--- WHAT THE EXERCISE ASKS ---
When you reach the line containing "Política de privacidade (510, 2538)" in the data below, begin returning lines exactly as written, and stop once the line containing "[960 Verified Reviews]" has been returned.

[Opening INFORMATION PROVIDED section]

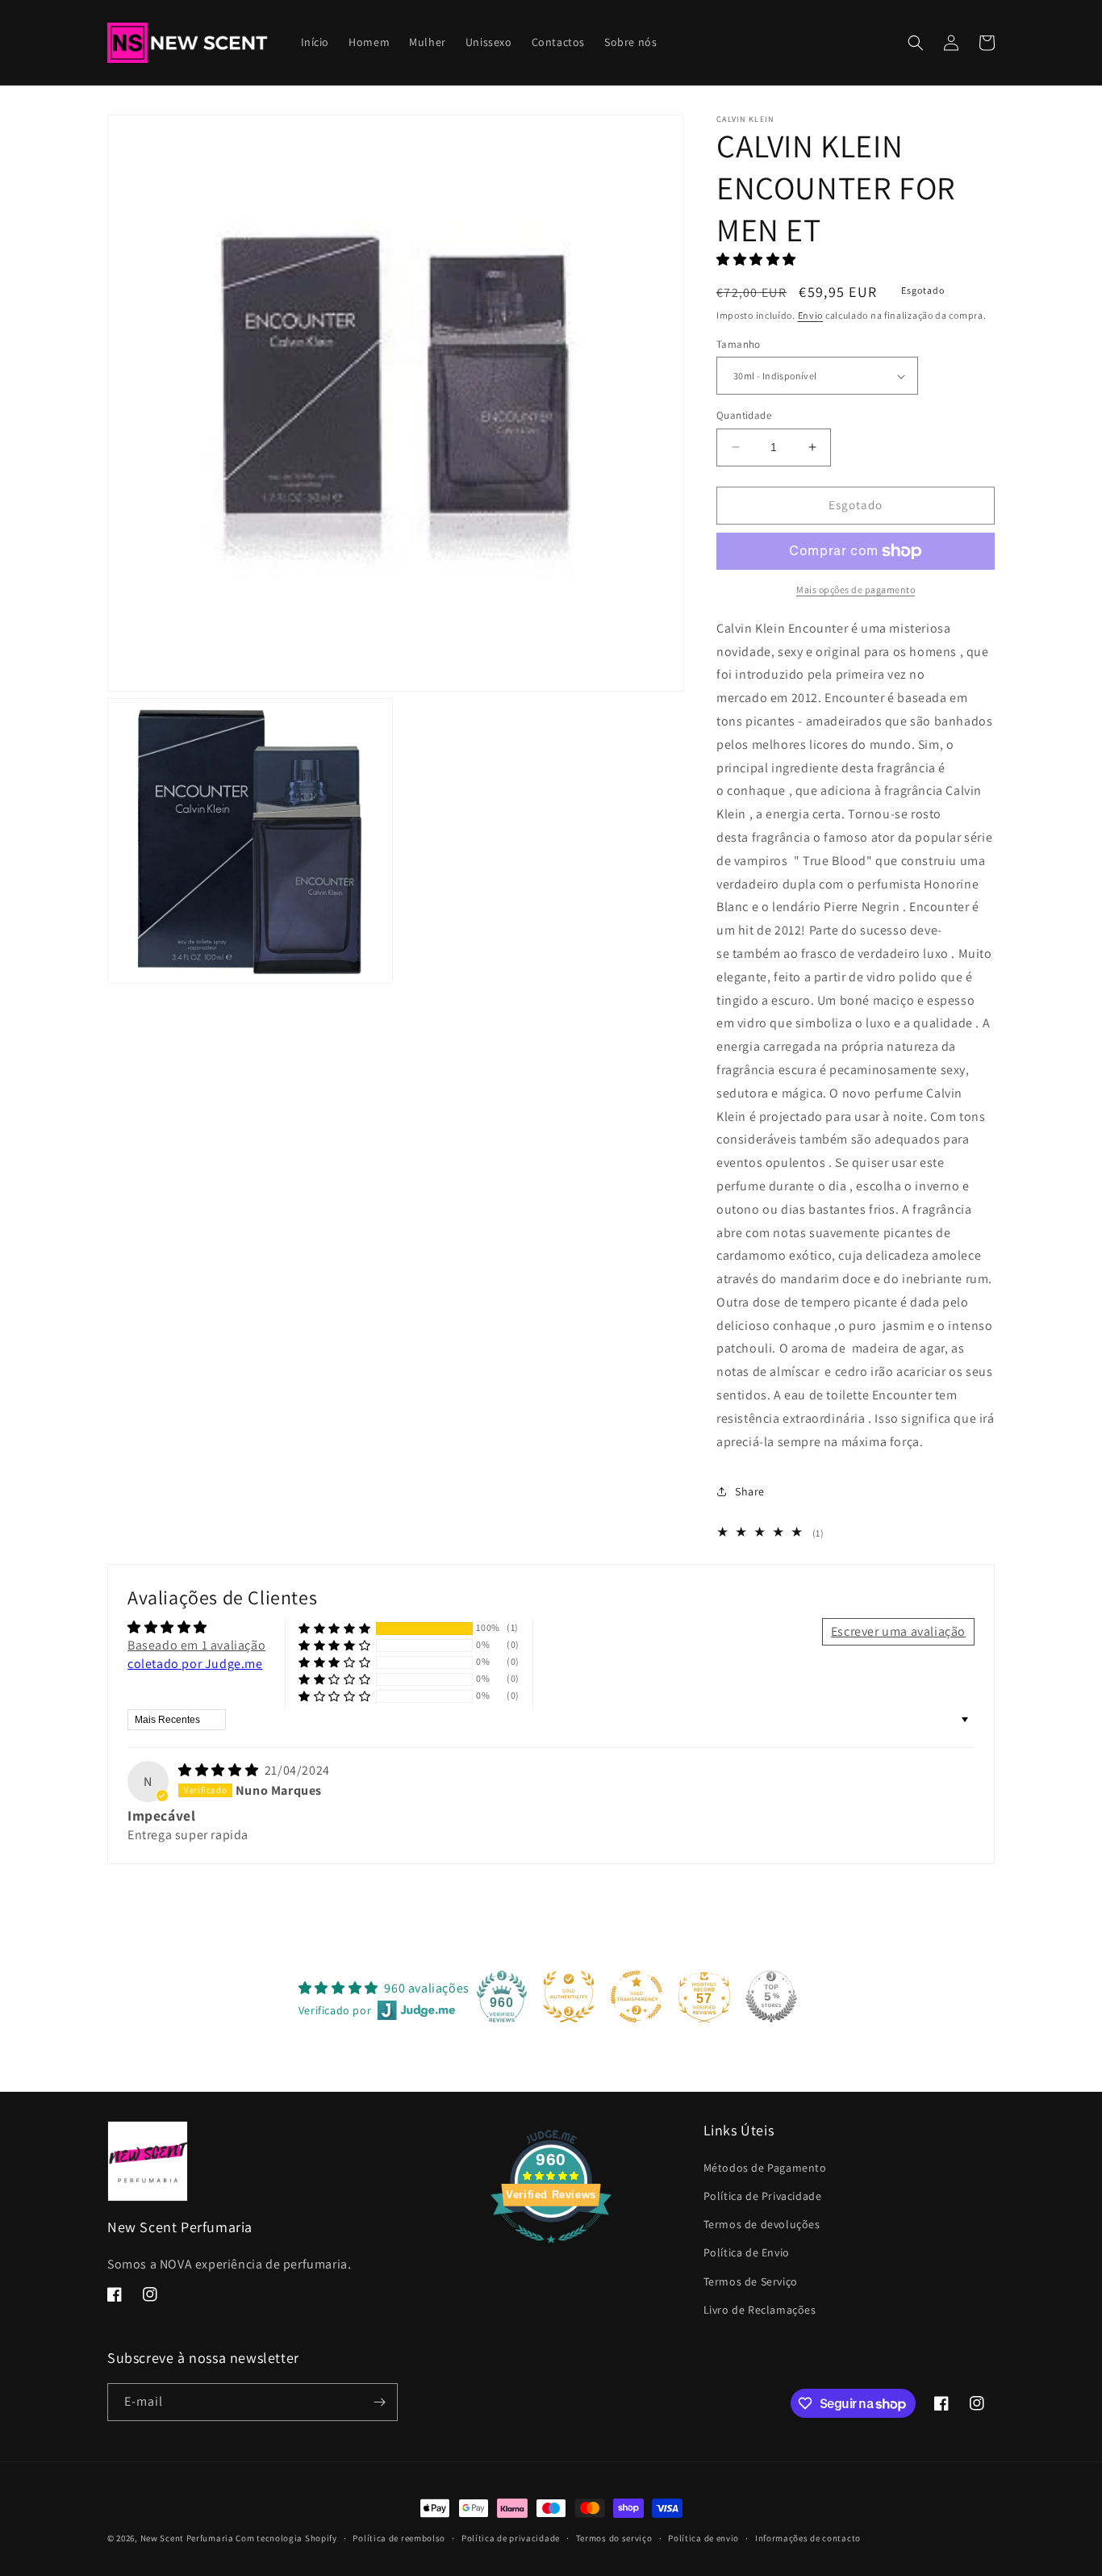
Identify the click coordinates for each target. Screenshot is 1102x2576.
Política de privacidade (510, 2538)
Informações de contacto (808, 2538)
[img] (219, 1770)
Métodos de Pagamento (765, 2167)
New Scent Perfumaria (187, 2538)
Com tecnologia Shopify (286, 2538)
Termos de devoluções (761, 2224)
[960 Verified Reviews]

[Closing INFORMATION PROVIDED section]
[Opening INFORMATION PROVIDED section]

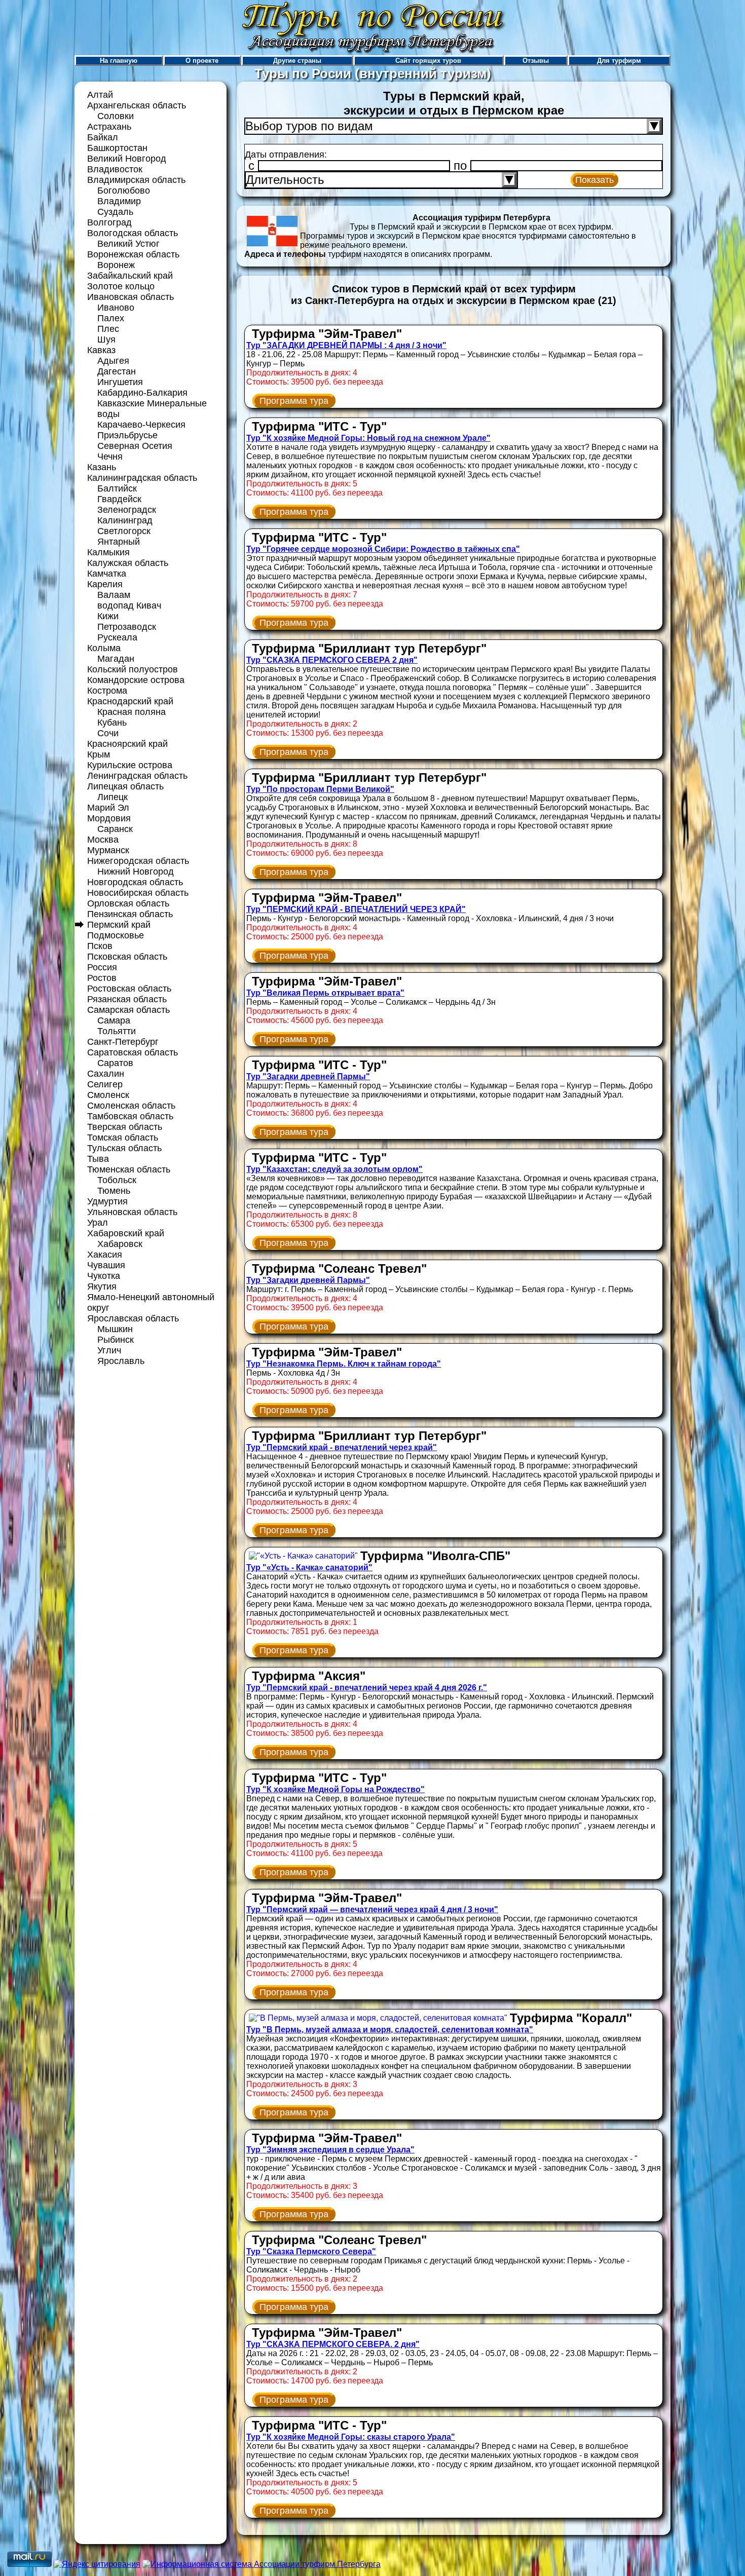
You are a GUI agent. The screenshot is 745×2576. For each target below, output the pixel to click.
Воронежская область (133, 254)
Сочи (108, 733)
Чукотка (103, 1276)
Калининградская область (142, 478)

[Closing INFORMATION PROVIDED section]

--- ANSWER FOR THIS EXERCISE ---
Política de privacidade (510, 2538)
Informações de contacto (808, 2538)
[img] (219, 1770)
Métodos de Pagamento (765, 2167)
New Scent Perfumaria (187, 2538)
Com tecnologia Shopify (286, 2538)
Termos de devoluções (761, 2224)
[960 Verified Reviews]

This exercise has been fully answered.